▸ **Your goal**:
Every line from the one with "Screen dimensions: 914x498" to the one with "Block the contact using the red stop icon", including those two, is to be copied exactly; all other lines of the entries below are left out.
*** Block opens ***
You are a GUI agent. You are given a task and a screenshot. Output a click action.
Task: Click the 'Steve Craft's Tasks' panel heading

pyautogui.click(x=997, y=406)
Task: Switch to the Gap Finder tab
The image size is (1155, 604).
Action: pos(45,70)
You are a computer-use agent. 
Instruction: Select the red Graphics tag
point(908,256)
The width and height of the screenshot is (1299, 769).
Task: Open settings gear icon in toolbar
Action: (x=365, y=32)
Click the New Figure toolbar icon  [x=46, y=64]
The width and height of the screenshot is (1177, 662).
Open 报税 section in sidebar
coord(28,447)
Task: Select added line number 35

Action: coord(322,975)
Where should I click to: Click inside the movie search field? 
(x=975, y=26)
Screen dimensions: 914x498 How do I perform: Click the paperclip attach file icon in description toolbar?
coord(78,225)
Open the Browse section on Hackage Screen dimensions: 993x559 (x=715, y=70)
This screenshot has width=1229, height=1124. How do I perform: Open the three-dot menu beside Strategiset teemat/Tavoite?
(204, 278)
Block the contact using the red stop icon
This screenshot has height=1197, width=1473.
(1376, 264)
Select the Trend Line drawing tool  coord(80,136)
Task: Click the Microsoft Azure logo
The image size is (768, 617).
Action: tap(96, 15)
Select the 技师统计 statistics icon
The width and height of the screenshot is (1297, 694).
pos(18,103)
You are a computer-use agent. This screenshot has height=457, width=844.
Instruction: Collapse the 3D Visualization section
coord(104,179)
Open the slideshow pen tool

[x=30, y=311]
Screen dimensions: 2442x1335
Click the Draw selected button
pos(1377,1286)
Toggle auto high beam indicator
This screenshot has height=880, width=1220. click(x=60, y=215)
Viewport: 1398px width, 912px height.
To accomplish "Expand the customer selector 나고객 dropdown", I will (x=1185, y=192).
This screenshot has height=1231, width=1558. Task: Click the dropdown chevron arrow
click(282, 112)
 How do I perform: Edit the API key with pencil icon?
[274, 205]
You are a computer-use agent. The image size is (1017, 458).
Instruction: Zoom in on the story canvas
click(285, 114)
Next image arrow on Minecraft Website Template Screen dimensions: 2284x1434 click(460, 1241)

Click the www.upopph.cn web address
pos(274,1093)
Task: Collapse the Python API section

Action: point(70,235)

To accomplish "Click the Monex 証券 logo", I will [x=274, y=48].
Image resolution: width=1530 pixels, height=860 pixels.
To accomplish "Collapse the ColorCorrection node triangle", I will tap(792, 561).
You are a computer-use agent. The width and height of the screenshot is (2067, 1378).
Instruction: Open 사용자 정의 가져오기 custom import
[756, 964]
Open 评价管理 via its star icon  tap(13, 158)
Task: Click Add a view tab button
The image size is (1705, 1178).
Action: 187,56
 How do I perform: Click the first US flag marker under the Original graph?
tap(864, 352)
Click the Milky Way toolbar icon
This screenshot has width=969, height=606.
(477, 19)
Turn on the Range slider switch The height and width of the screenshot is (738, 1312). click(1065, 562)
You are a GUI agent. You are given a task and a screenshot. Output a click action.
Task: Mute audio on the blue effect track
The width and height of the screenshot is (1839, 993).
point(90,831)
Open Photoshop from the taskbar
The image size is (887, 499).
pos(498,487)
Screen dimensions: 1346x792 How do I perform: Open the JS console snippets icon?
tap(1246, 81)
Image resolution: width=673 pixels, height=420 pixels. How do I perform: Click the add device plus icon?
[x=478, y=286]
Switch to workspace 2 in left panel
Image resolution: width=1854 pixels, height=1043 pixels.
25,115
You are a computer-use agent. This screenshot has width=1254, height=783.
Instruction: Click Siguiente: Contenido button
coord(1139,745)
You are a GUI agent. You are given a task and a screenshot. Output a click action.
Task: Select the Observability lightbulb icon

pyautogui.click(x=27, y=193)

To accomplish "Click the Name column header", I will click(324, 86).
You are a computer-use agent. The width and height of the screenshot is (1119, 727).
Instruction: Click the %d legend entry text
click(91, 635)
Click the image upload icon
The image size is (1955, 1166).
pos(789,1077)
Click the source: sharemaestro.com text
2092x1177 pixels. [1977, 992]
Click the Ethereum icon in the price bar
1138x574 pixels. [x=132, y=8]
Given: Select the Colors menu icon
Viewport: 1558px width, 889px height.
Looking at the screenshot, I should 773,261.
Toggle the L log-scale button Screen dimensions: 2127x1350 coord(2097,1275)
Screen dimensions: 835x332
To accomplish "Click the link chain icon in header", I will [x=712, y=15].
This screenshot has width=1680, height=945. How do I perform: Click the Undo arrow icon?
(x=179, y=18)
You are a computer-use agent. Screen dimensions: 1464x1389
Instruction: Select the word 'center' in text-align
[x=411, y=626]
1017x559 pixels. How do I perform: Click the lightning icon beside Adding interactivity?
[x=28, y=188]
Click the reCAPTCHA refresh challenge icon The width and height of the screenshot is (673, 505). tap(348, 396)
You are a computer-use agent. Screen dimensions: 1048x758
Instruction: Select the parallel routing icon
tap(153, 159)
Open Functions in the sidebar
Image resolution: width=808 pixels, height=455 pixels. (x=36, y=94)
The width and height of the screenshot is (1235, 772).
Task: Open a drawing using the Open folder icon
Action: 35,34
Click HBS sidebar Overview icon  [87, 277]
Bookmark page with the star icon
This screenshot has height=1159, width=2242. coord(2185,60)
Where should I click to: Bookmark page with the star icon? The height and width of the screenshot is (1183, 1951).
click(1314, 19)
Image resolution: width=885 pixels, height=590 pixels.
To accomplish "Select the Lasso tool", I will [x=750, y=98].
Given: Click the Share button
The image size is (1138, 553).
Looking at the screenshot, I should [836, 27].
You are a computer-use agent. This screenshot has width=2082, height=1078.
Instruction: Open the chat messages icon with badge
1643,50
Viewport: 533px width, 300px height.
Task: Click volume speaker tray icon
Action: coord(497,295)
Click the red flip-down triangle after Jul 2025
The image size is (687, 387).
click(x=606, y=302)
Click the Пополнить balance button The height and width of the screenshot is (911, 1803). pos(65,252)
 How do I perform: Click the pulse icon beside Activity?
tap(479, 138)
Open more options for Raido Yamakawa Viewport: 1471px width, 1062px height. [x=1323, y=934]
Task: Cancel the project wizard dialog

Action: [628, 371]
*** Block closes ***
▸ **Your solution**:
Screen dimensions: 914x498 How do I perform: Click the paperclip attach file icon in description toolbar?
coord(78,225)
Open the Browse section on Hackage Screen dimensions: 993x559 (x=715, y=70)
This screenshot has width=1229, height=1124. How do I perform: Open the three-dot menu beside Strategiset teemat/Tavoite?
(204, 278)
Block the contact using the red stop icon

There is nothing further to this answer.